Source text:
=======

# Bulk Salt: Frozen solid: What to do?



## Gus64 (Nov 10, 2010)

Hello all,

I have read a few other posts in your archives about this but wanted to see if anyone had some other more recent solutions or ideas:

I am in S. Eastern PA and get my bulk salt from Oceanport in DE. Their road salt is usually on the 'wet' side and I have never had many problems with it freezing until this winter because of these extreme stretches of arctic temps. 

The moisture in this bulk salt is just freezing solid and I have tried mixing CACL pellets throughout the salt, kept a propane heater running inside my salt shed (the shed is a lean-to with tarped doors so alot of heat escapes), using my tractor bucket to try to crush the giant clumps but have had no success. I keep about 30 tons in my shed and at the time of this writing I have about 12 tons left and most of it is unusable--hard as concrete.

The good thing is that it may go up to 32 degrees here tomorrow although I doubt that will help much to melt this stuff. 

Anyone out there having a similar problem?

Thanks very much,

Gus


----------



## peteo1 (Jul 4, 2011)

Yep. We got a load that was wet as well. It showed up when one of the "geniuses" was there and he wasn't bright enough to refuse the load. Now we're stuck with the same problem but it's not getting over freezing anytime soon. All I can figure is using a dozen cases of washer fluid but that seems like a big waste of money. A bunch of frozen salt is a big waste of money too though.


----------



## goel (Nov 23, 2010)

Sucks but normally we push it aside until temps break and you can work with it. Of course with this year it might be all the salt you see


----------



## Gus64 (Nov 10, 2010)

Thanks..yes, I was going to try the washer fluid idea, we'll see...

I have been in contact with other landscapers in the area and they too are experiencing the same issue...


----------



## Snoman123 (Oct 14, 2013)

Frozen salt is a real common issue when wet salt and cold temperatures mix. If you take IceBGone Magic and spray it on the frozen salt it will break up the salt in minutes and be soft and pliable again. Look for a lcal dealer and they can come spray it. Justvgo to ibgmagic.com
This should help


----------



## Gus64 (Nov 10, 2010)

Thanks for the tip about IceBGone...so, a company comes to your location and sprays your salt? Do you happen to know what it costs? Since it's Sunday I really can't get that info from a supplier so I figured I'd ask


----------



## Snoman123 (Oct 14, 2013)

I do not but if you go to the website look for a dealer nearest you and contact them


----------



## Gus64 (Nov 10, 2010)

Ok, thank you again...


----------



## hatchmastr (Oct 28, 2011)

this happened to me two days ago i got a wet load or moist load and it was like 10 deg out. so i ofcoase icame on here try to find what to do i read about washer fluid this and that .. it was about 2/3 of a yard .. i broke it with a pick ax into cubic ft size pieces then with a temper crushed it to original state took about 45 min, a lil hard work.& alot of cursing. good luck!!!!

=======

Given information:
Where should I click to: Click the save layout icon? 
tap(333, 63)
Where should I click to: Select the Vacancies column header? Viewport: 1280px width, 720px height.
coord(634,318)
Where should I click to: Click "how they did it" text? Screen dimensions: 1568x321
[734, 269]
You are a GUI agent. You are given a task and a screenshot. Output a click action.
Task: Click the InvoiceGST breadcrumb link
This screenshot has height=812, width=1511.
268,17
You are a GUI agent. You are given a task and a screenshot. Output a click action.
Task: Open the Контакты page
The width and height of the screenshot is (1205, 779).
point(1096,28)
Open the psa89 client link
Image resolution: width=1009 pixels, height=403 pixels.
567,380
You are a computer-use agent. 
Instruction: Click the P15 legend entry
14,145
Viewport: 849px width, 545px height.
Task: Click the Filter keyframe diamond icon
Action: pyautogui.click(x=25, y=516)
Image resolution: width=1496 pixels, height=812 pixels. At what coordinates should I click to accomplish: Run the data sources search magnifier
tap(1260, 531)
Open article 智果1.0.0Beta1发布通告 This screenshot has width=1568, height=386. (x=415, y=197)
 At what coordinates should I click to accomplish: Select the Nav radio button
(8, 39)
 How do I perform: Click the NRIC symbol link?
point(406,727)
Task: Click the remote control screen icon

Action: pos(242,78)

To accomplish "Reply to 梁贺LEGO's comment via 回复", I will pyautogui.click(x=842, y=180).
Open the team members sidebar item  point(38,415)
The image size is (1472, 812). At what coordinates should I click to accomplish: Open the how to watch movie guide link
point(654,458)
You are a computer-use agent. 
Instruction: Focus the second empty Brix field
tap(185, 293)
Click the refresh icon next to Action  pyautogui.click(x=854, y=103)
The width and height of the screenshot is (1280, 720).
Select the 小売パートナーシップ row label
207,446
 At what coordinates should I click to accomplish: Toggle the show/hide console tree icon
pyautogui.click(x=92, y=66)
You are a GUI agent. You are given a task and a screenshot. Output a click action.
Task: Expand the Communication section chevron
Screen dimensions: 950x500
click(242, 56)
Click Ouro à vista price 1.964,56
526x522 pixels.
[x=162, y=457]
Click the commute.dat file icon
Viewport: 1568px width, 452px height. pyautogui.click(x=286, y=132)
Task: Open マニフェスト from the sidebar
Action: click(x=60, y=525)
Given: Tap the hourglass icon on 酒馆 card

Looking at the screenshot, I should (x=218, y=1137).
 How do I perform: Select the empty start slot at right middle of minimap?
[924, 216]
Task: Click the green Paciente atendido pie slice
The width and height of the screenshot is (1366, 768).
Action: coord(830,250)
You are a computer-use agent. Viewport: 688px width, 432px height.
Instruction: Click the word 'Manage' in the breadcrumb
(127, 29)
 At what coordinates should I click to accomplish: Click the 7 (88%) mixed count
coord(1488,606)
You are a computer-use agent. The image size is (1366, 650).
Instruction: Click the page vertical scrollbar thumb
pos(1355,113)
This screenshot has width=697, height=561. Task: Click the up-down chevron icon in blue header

=======

Work instructions:
1: In the forum thread about frozen bulk salt, what tool did hatchmastr use to break the frozen load into cubic-foot pieces?
2: Carry on the forum thread about frozen bulk salt, picking up after its last post.

Answers to the exercise:
1: A pick ax.

2:
----------



## SnoFarmer (Oct 15, 2004)

^ so why didn't you try the windshield washer fluid?
It works good on frozen up saltshakers .
It sure beats using the pick ax.

For a bulk pile you could also use liquid cal chlor, in a tote, and spray down the pile.
Most concrete plants will have some on hand.
or liquid magic ice


----------



## turn54 (Jan 7, 2010)

I agree with snofarmer. Go to local ready-mix company and purchase 120 + gal of liquid calcium chloride. Apply Approx 10 gal./ton. via some sort of spray bar setup using your loader to help with the breaking up. *Do not treat any more than what you plan to spread.* The Liquid CACL does attract moisture just like the salt does, so don't treat the whole pile unless you plan to spread within a couple days. To treat stock pile with liquid CACL you need to have a higher % then what most ready mix company's offer and it has to be hot applied in order to crystallize(adhere) to the bulk salt. Otherwise it will just refreeze. A couple things to keep in mind. This will make the salt "less flow-able" at the spinner due to having a higher moisture content. You will have to have the spinner turned up higher to have the same spreading ability. However, it will allow the salt to work at a much colder temperature. fyi: Most Ready-mix suppliers sell 32% CACL between $.50 and $2.00/gallon.


----------



## Gus64 (Nov 10, 2010)

Thanks everyone for all your ideas...it got to about 40 degrees here today and I was able to break up my salt pile. I am going to go the route of keeping a propane heater inside my salt shed just to keep the temp to the 30's and hope for the best. Next year I will seal it up better to keep the heat in just in case we get another winter of single digits night after night...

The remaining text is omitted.